ミュージカル版の『カラフル』としては世界初演となります。子どもたちに観てもらいたい気持ちがとてもあり、子どもたち、若い子たちに集中して観てもらえる仕掛けをあちこちにちりばめました。もちろん大人を含む全世代に楽しんでいただける、見ごたえのある作品に仕上がったと思っています。高校生以下は 1,000 円、24歳以下は半額で観ていただけるチケットも揃えてお待ちしています。
今の若い人たちが抱えている問題に、鋭く切り込んだ作品になっていますが、非常にユーモラスに物語が進んでいきます。ぜひ背中を押されに、笑ったり泣いたりしに、劇場に遊びに来てください。
【<ぼく>役 鈴木福さんコメント】
キャスト、スタッフの皆さんとここまで元気に初日を迎えられたことがまずうれしいです。作品がかたちになっていくにつれて、自分がしっかりしないとこの作品が組み立たない、<ぼく>の芝居が中心になっていくんだと感じました。
この作品をとおして、自分の中でできることが増えているのも感じていますし、<ぼく>としてやっていかなければという気持ちが、自分の中で心地良いものになってきているのを感じています。演出の小林さんをはじめ、カンパニーの皆さん素晴らしい方々ばかりで、皆さんと一緒ならやれる、という気持ちでいます。
<ぼく>として、『カラフル』をお客様の心の奥底まで届けられるように精一杯がんばります。最後には驚きのラストも待っています。原作が好きな人も、ミュージカルが初めての人も、ミュージカルが大好きな人も楽しんでいただける作品になっていると思います。劇場でお待ちしています。
【プラプラ役 川平慈英さんコメント】
ついに『カラフル』のキックオフタイムが来たんだなと、とても楽しみです。
皆さんにハッピーエナジーを届けられることがうれしいですし、このチームに参加できたことを誇らしく思います。7年ぶりに福くんと舞台に立てることもうれしいですし、最後まで完走できるよう一丸となって楽しみたいです。

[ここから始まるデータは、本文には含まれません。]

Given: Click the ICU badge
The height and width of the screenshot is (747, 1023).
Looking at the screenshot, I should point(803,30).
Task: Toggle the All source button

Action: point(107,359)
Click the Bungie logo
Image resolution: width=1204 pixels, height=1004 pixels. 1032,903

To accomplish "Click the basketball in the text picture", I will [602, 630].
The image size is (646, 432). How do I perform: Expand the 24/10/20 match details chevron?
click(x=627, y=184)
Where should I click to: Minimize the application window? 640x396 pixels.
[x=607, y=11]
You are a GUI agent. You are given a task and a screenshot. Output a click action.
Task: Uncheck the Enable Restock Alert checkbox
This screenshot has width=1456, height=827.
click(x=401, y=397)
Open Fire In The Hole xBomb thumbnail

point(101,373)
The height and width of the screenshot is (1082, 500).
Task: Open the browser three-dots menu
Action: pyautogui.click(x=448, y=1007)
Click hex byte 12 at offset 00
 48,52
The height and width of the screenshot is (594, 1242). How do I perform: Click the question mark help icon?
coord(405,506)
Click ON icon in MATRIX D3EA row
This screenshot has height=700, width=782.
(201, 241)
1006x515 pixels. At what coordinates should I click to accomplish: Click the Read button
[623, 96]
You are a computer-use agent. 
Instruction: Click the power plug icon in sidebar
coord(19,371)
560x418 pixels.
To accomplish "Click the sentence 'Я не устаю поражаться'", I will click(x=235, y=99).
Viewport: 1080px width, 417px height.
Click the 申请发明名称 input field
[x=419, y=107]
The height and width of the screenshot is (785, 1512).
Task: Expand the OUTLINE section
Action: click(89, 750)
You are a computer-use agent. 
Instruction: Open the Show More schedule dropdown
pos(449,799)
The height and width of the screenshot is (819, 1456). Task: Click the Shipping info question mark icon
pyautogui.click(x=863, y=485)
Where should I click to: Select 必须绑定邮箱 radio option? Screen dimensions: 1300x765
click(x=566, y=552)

福くんの“アンクル・ジェイ”だと思ってるんですが、叔父としてこんなに誇らしい共演者はいないと思っています。
抱きしめたくなるくらいチャーミングな福くんをはじめ、キャストみんなの感情豊かな芝居とミュージカルナンバーにぜひ期待してください。
観終わったあと「生きているだけで、こんなにうれしいことはないんだ」ということを、みんなでシェアできる作品です。
日本のオリジナルミュージカルシーンのエポックメイキングな作品になっていますので、歴史的な瞬間を楽しく共有できたら。“カラフル”な舞台を楽しみにしてください!
<観劇ミニレポ>
ミュージカル『カラフル』
撮影:NAITO
劇場に入ると目に飛び込んでくるのは真っ白な舞台セット、教室やダイニングルーム、どこか歪んだ日常の風景。この真っ白な世界で『カラフル』の物語が紡がれます。
ミュージカル『カラフル』
撮影:NAITO
「おめでとうございます!抽選にあたりました!」の言葉とともに登場する天使プラプラ。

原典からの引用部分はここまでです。